Make CD-ROM Recovery (mkCDrec) makes a bootable (El Torito) disaster recovery image, including backups of the linux system to the same CD-ROM if space permits, or to a multi-volume CD-ROM set.
After a disaster (disk crash or system intrusion) the system can be booted from the CD-ROM and one can restore the complete system as it was (at the time mkCDrec was run) with the command /etc/recovery/start-restore.sh
Disk cloning (clone-dsk.sh script) allows one to restore a disk to another disk (the destination disk does not have to be of the same size as it calculates the partition layout itself). A thrid script, restore-fs.sh, will restore only one filesystem to a partition of your choice, and the user can choose with which filesystem the partition has to be formatted.

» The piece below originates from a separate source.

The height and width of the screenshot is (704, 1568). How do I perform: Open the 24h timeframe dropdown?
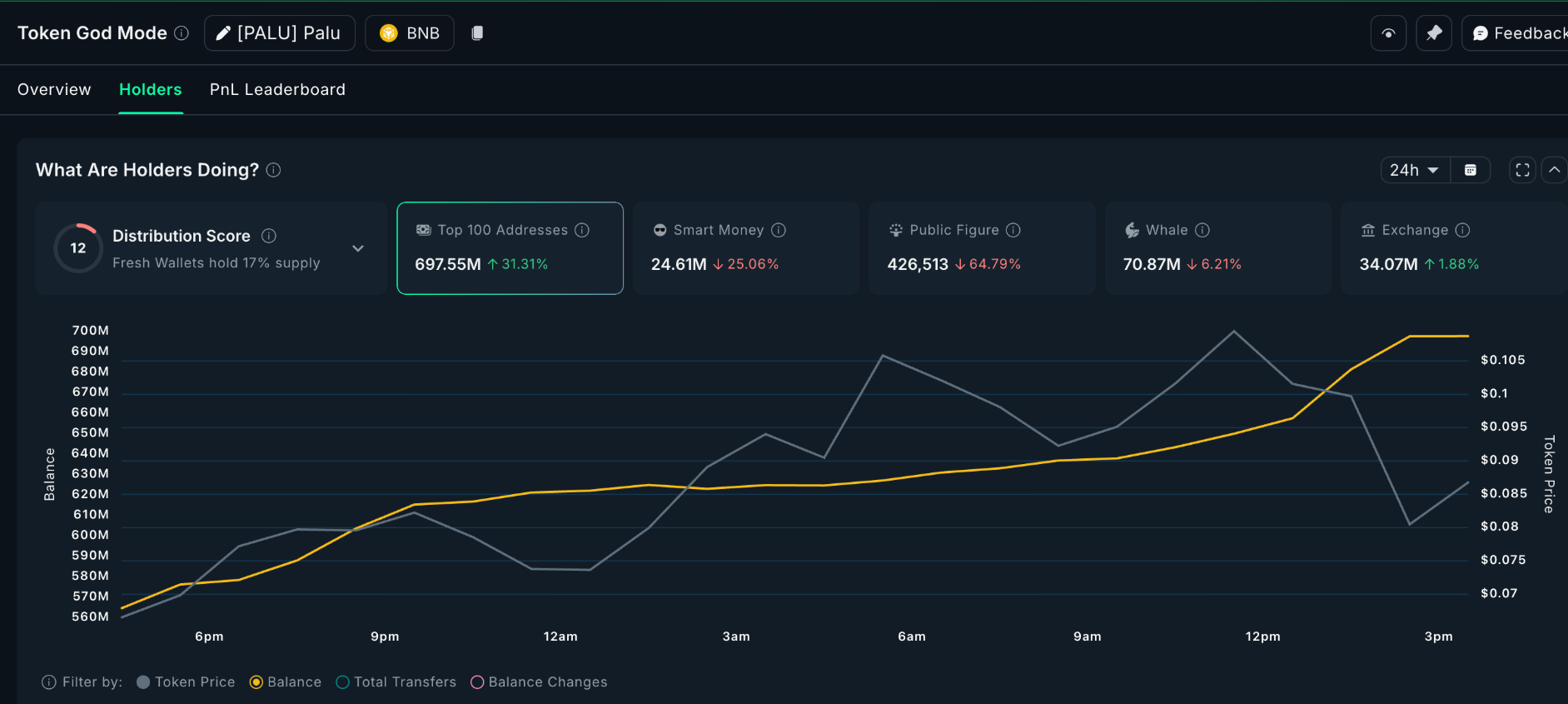[1415, 170]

MkCDrec supports ext2 , ext3, minix, xfs , jfs, reiserfs file systems, LVM and software RAID (multiple devices). Each file system is backed up as a compressed tar archive (including the tar log). The compress program used is the user's choice (compress, gzip, bzip2, lzop,...) :-)

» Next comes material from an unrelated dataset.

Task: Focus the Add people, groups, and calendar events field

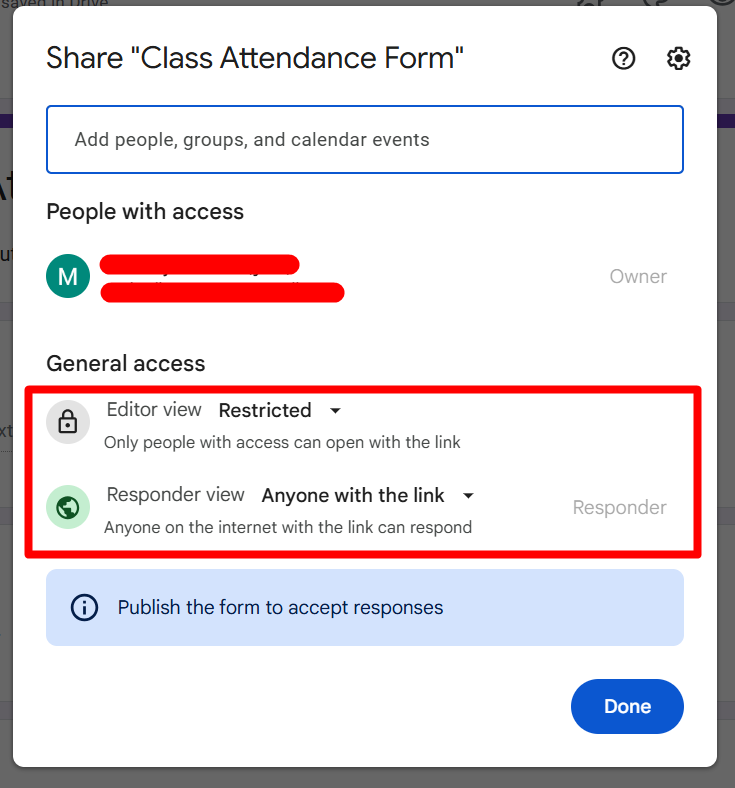Action: (x=364, y=140)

Moreover, msdos, fat, vfat and ntfs mounted partitions are recognized and are saved as compressed dumps (on CD, tape, etc.) The user has the possibility to encrypt all backups with openssl if desired (see the Config.sh configuration file for more information).

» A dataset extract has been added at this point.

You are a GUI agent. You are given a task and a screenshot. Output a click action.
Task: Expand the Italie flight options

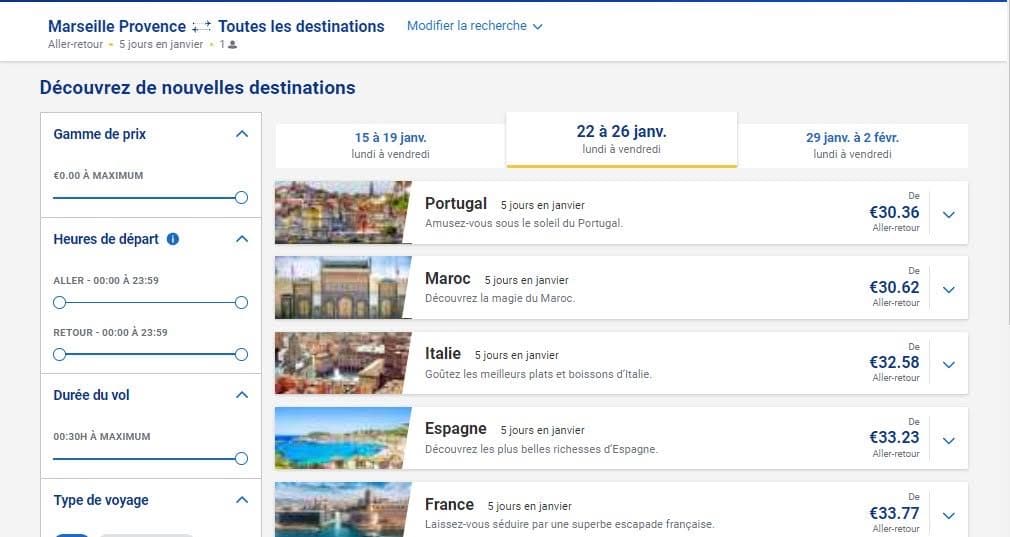point(949,364)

To restore your system completely just boot from the first CD-ROM made by mkCDrec and type "/etc/recovery/start-restore.sh " to restore everything from CD. With the clone-dsk.sh script one can restore selective a disk or partitions to another free disk.
mkCDrec supports IDE (inclusive ATA), SCSI disks, hardware RAID based disks (e.g. Compaq SMART2 Disk Array), LVM and software RAID. With an El-Torito CD-ROM you can boot from an IDE or SCSI based CD-ROM drive on Intel based computer systems only.